## Angezeigter Text
+ + + + + + +

Der Handelsverband Deutschland befürchtet ein „großes Durcheinander“ im europäischen Binnenmarkt durch die neue EU-Verpackungsverordnung, die seit Mittwoch dieser Woche gilt. Zwar unterstütze der Verband die Ziele der Verordnung, betonte der HDE. In der Praxis drohe jedoch eine unverhältnismäßige Belastung für Unternehmen.
Gerstein warnt vor unverhältnismäßiger Belastung
Kern der Kritik: Wer in mehrere EU-Mitgliedsländer verkaufen will, muss sich dort künftig jeweils einzeln registrieren und einen Bevollmächtigten benennen. Antje Gerstein, Geschäftsführerin Nachhaltigkeit beim HDE, sagte der Deutschen Presse-Agentur, die Verordnung dürfe nicht dazu führen, „dass Unternehmen durch unterschiedliche Registrierungs-, Melde- und Bevollmächtigtenpflichten in den einzelnen Mitgliedstaaten unverhältnismäßig belastet werden.“
EU-Kommission soll zügig nachbessern
Gerstein verwies darauf, dass die Verordnung in zahlreichen Mitgliedstaaten noch weit von einer nationalen Umsetzung entfernt sei. Deshalb habe der HDE bereits vor Monaten eine Verschiebung gefordert. „Die EU-Kommission ist in der Pflicht, zügig so nachzubessern, dass die bürokratischen Belastungen für die Unternehmen nicht ausufern“, forderte Gerstein.

+ + + + + + +

## Gegebene Daten
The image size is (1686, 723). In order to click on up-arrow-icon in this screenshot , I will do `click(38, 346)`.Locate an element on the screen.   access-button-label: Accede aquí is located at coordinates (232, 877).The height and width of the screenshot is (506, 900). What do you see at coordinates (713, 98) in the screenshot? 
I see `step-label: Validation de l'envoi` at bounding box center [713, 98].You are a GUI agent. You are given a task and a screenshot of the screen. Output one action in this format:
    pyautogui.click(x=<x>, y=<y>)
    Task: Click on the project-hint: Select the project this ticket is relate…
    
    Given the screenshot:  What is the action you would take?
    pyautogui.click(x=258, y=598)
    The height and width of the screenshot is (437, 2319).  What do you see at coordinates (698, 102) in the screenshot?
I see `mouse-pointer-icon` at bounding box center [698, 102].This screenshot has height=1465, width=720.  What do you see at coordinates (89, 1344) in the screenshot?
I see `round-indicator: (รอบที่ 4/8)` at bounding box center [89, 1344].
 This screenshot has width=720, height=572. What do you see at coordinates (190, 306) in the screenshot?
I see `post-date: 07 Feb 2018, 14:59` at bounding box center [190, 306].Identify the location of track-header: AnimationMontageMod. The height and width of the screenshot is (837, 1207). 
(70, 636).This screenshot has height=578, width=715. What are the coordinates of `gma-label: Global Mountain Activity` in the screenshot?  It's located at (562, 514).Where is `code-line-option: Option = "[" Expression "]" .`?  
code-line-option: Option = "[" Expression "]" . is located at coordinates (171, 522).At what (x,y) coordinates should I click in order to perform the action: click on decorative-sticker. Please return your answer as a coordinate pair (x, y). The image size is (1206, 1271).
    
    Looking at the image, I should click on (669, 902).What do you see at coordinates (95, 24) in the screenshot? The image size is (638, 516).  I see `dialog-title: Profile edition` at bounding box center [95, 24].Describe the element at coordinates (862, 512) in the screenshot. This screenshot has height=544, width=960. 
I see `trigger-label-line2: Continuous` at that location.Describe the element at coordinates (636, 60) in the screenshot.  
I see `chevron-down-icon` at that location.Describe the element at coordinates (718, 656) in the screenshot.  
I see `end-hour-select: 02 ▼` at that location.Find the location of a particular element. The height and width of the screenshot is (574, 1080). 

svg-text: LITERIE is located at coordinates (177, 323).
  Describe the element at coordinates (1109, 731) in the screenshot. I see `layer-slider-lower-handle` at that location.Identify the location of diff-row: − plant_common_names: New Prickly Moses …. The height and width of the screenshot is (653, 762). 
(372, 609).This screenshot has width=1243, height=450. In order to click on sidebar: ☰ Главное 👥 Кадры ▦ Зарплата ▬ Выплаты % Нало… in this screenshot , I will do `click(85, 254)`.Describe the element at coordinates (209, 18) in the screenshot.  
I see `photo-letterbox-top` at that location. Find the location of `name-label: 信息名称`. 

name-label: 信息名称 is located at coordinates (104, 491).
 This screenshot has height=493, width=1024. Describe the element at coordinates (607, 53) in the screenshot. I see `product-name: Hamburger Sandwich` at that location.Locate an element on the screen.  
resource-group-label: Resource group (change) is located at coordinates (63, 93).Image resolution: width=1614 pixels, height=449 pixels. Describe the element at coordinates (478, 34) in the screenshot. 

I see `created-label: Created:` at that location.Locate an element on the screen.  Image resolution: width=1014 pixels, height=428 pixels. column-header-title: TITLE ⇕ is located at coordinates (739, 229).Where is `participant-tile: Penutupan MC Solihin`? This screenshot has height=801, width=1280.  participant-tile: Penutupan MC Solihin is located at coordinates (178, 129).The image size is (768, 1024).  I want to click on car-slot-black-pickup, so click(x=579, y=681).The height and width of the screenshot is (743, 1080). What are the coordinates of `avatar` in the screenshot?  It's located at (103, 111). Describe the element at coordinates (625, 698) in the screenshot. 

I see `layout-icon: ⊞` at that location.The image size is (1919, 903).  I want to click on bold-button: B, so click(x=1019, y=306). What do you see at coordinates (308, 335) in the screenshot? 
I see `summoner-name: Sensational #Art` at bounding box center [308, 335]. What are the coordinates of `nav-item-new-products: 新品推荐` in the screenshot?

+ + + + + + +

## Aufgabe 1
Den Abschnitt des Textes zur EU-Verpackungsverordnung, der mit den Worten „Der Handelsverband Deutschland“ einsetzt und mit „Belastung für Unternehmen.“ schließt, wortgetreu abschreiben.
## Aufgabe 2
Den Text über die Kritik des HDE an der EU-Verpackungsverordnung im Anschluss an seinen letzten Satz weiterschreiben.

## Erwartete Ausgabe 1
Der Handelsverband Deutschland befürchtet ein „großes Durcheinander“ im europäischen Binnenmarkt durch die neue EU-Verpackungsverordnung, die seit Mittwoch dieser Woche gilt. Zwar unterstütze der Verband die Ziele der Verordnung, betonte der HDE. In der Praxis drohe jedoch eine unverhältnismäßige Belastung für Unternehmen.

## Erwartete Ausgabe 2
Die neue EU-Verpackungsverordnung soll dazu beitragen, die Umwelt zu entlasten. Für den Lebensmittelhandel, der in großem Umfang Verpackungen einsetzt und häufig grenzüberschreitend agiert, könnten die neuen Pflichten einen erheblichen bürokratischen Mehraufwand bedeuten.